START Provided data
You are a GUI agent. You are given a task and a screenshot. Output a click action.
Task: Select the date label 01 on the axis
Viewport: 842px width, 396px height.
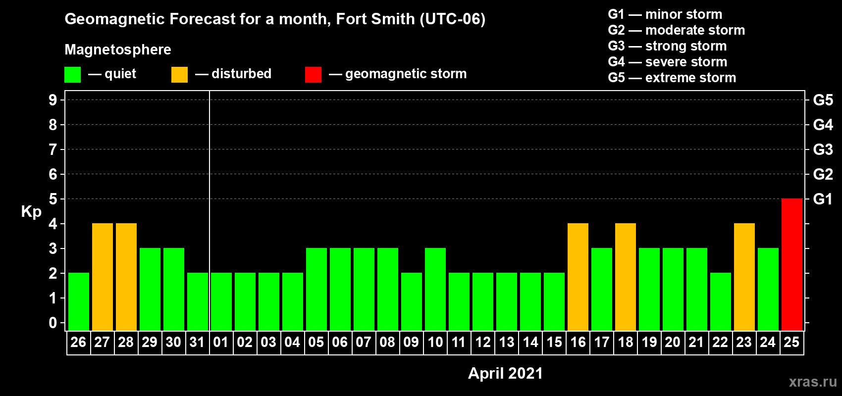coord(221,343)
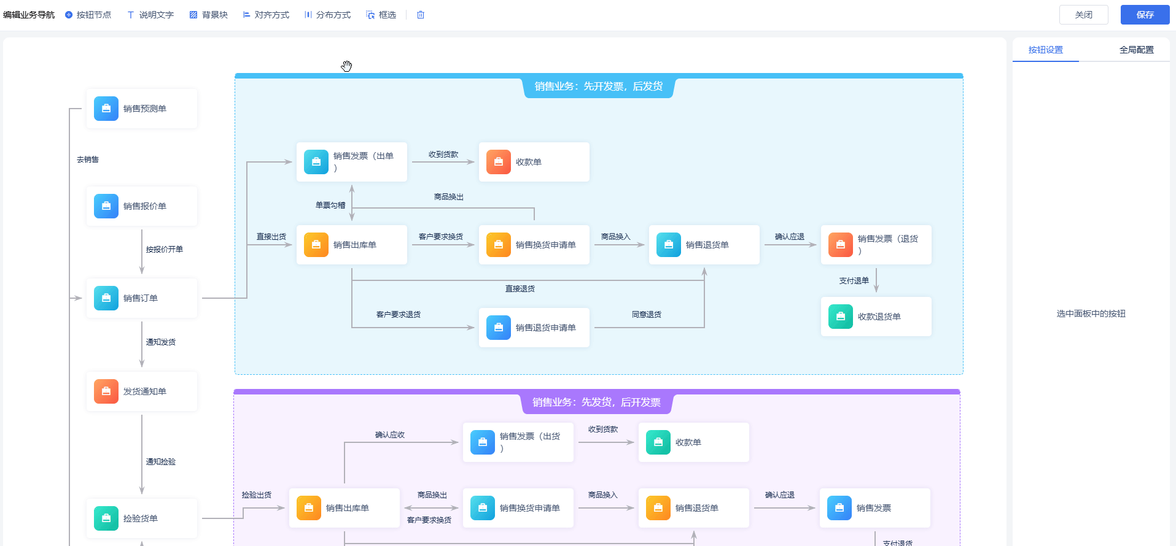Screen dimensions: 1176x546
Task: Select the green 收款退货单 node icon
Action: point(841,317)
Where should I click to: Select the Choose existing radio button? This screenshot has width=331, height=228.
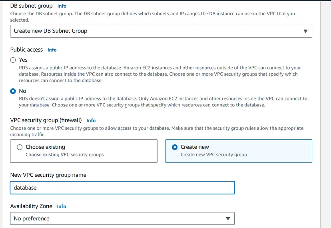[20, 147]
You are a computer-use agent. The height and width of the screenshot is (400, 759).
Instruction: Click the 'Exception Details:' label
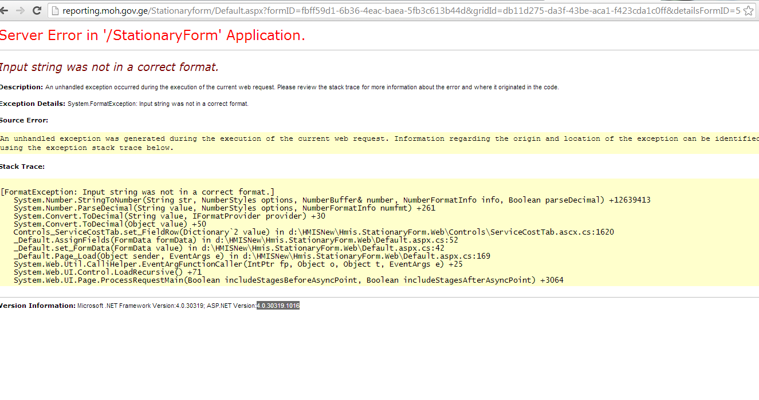coord(32,104)
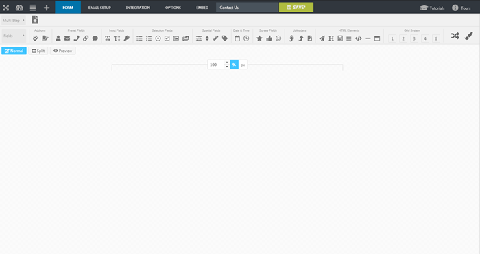
Task: Switch form width unit to percent
Action: pos(235,65)
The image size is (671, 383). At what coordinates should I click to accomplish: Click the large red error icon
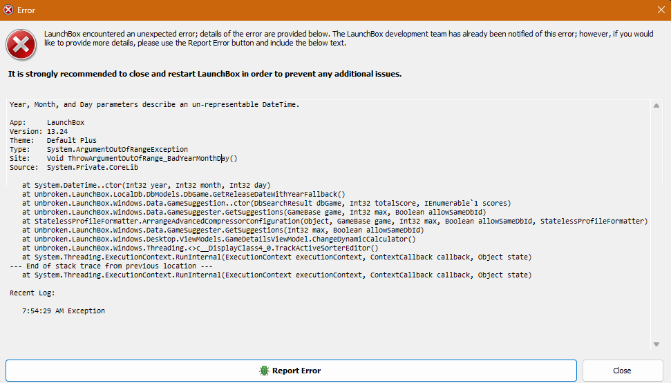pyautogui.click(x=21, y=44)
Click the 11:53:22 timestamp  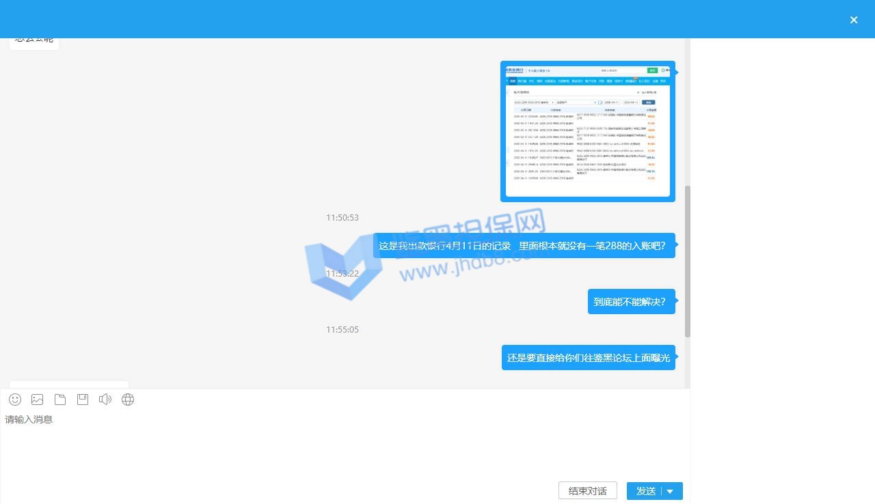342,274
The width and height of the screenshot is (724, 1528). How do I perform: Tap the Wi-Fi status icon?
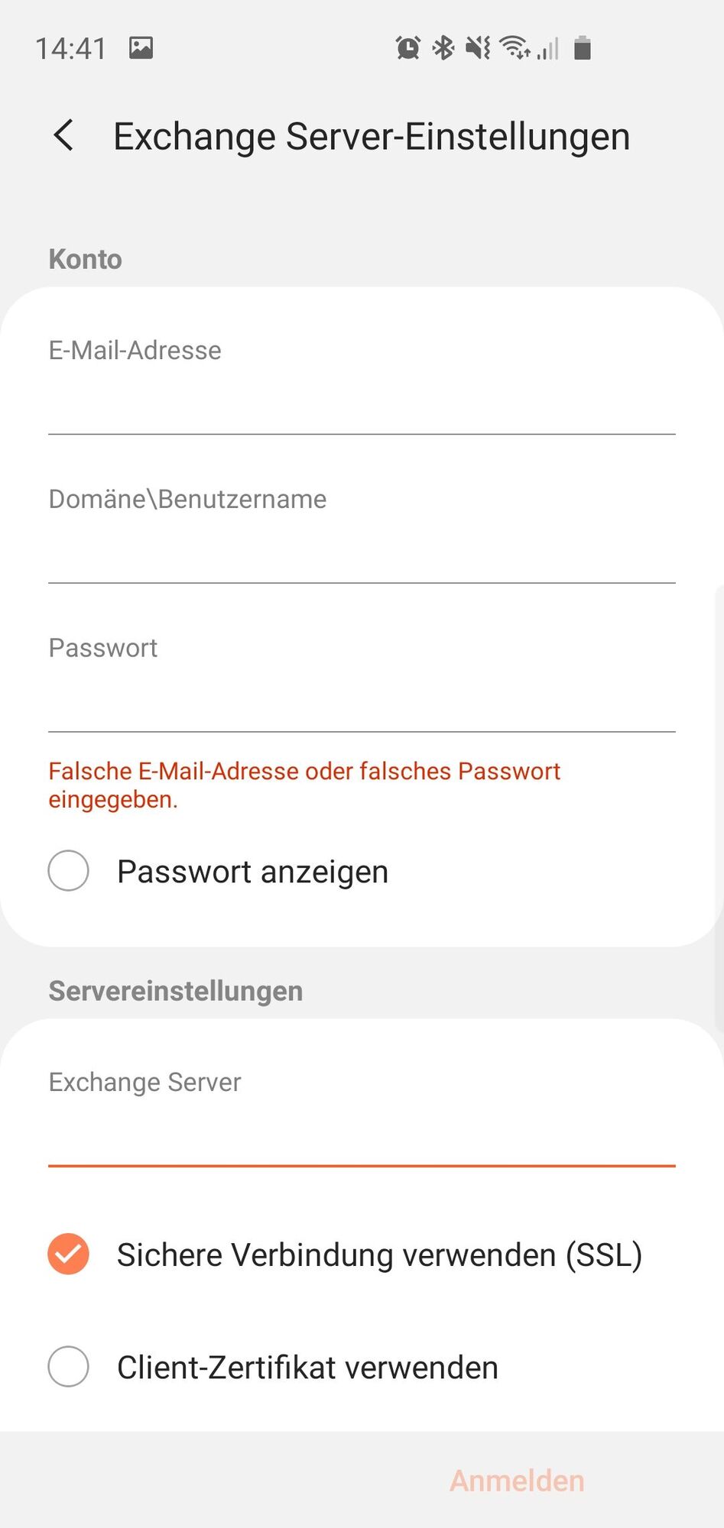pyautogui.click(x=515, y=48)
END Provided data
(Task requirements): Reproduce exactly, and only, the lines from the one containing "The width and" through the last line of the records above, both included, leaving out any pictures.

(The answer):
The width and height of the screenshot is (724, 1528). How do I perform: Tap the Wi-Fi status icon?
pyautogui.click(x=515, y=48)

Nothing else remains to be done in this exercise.